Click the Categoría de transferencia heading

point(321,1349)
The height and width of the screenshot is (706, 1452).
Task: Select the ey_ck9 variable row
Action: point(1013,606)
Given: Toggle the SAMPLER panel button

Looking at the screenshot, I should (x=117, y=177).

[THE PROBLEM] Every entry above should come back exactly as written.

[RESPONSE TO THE EXERCISE]
Click the Categoría de transferencia heading

point(321,1349)
The height and width of the screenshot is (706, 1452).
Task: Select the ey_ck9 variable row
Action: point(1013,606)
Given: Toggle the SAMPLER panel button

Looking at the screenshot, I should (x=117, y=177).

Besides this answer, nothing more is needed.